La recharge des voitures électriques se mesure désormais en secondes, et non plus en minutes.
La course au développement des batteries pour véhicules électriques est entrée dans une ère nouvelle. Les constructeurs chinois ne se contentent plus de rivaliser pour recharger une batterie en moins d'une demi-heure ; chaque seconde compte. Lynk & Co., filiale du groupe Geely, a ainsi lancé une gamme de véhicules équipés de la batterie « Golden Brick », qui permet de recharger de 10 à 70 % de sa capacité en seulement 4 minutes et 22 secondes. Son concurrent BYD, avec sa technologie « Blade 2.0 », a besoin d'environ 5 minutes pour atteindre le même pourcentage.
Mais les innovations ne s'arrêtent pas là. CATL, le plus grand fabricant mondial de batteries, a dévoilé une batterie pour véhicules légers capable de se recharger de 10 à 80 % en un temps quasi incroyable de 3 minutes et 44 secondes. Bien que cette batterie n'ait pas encore été installée dans un véhicule de série, elle est actuellement en phase de tests en conditions réelles. FAW a annoncé une batterie atteignant le même niveau de charge en 3 minutes et 41 secondes. Le point commun de toutes ces annonces est clair : la Chine mesure désormais les temps de charge en secondes.
La recharge rapide offre des avantages considérables. Outre le confort qu'elle procure aux conducteurs, sa puissance de charge extrêmement élevée permet une meilleure gestion du flux de véhicules à chaque borne. Cela réduit le nombre de points de recharge et de surfaces nécessaires, un point crucial en milieu urbain dense où de nombreux véhicules ne peuvent pas recharger à domicile.

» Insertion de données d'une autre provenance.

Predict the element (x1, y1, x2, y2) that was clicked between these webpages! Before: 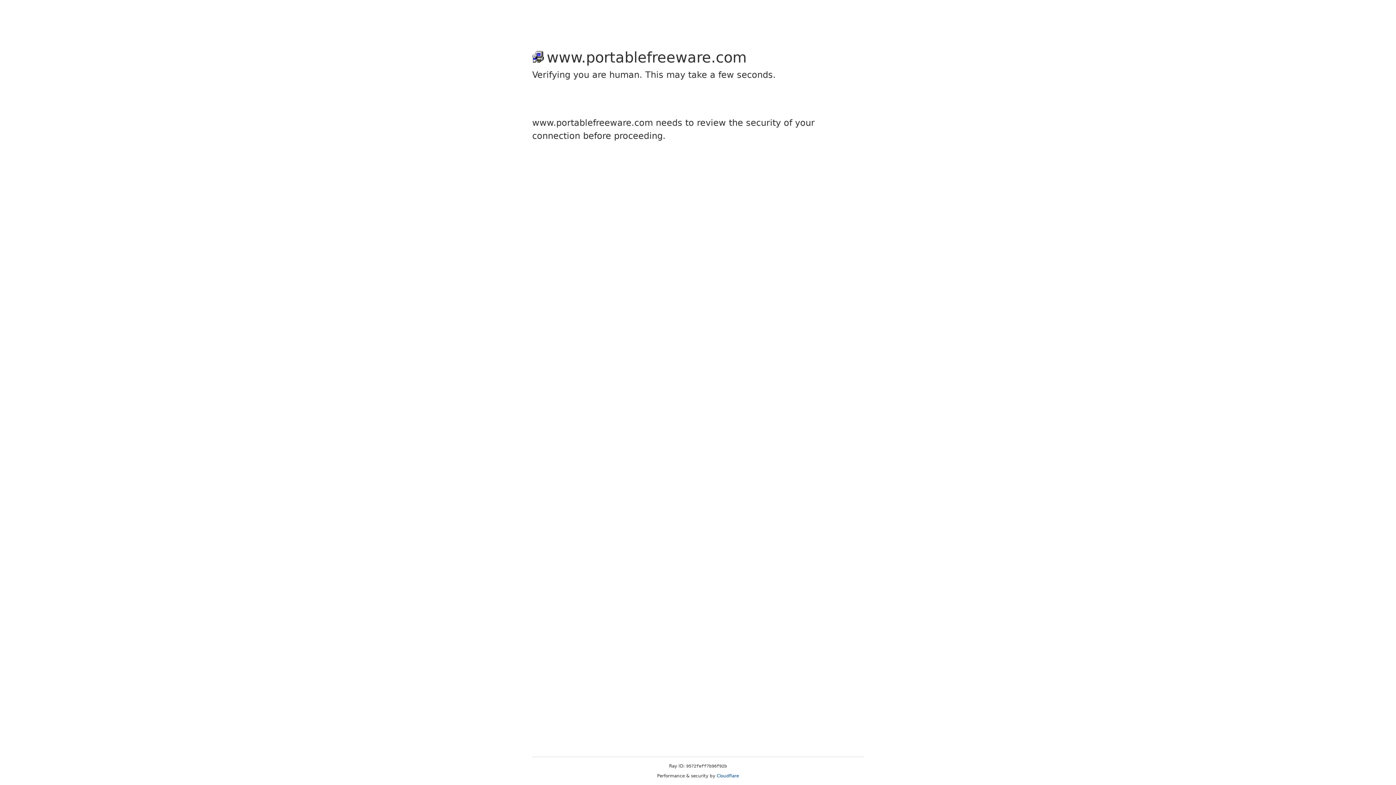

Alors que la Chine établit de nouvelles références, la situation est bien différente ailleurs dans le monde. Aux États-Unis, les véhicules les plus rapides sont ceux basés sur la plateforme Hyundai/Kia E-GMP, qui se rechargent de 10 à 80 % en environ 18 minutes. La future Mercedes-AMG GT EV devrait atteindre ce niveau de charge en 11 minutes environ avec un chargeur de 600 kW, mais il s'agit d'un modèle prestigieux dont le prix dépasse largement les 100 000 euros, tandis que les voitures chinoises compatibles avec la recharge rapide sont disponibles à moins de 25 000 euros.
Outre les batteries elles-mêmes, l'infrastructure est essentielle. Des entreprises chinoises comme BYD, Geely et Dongfeng déploient déjà rapidement des bornes de recharge d'une capacité allant jusqu'à 1 500 kW. BYD prévoit d'en installer 20 000 d'ici la fin de l'année. Aux États-Unis, les bornes de recharge de 350 kW restent rares et leur construction progresse lentement en raison d'obstacles bureaucratiques et politiques, ainsi que d'exigences strictes concernant l'origine des composants. Néanmoins, BYD étend déjà son réseau de bornes de recharge ultrarapide en Europe et les proposera prochainement au Canada.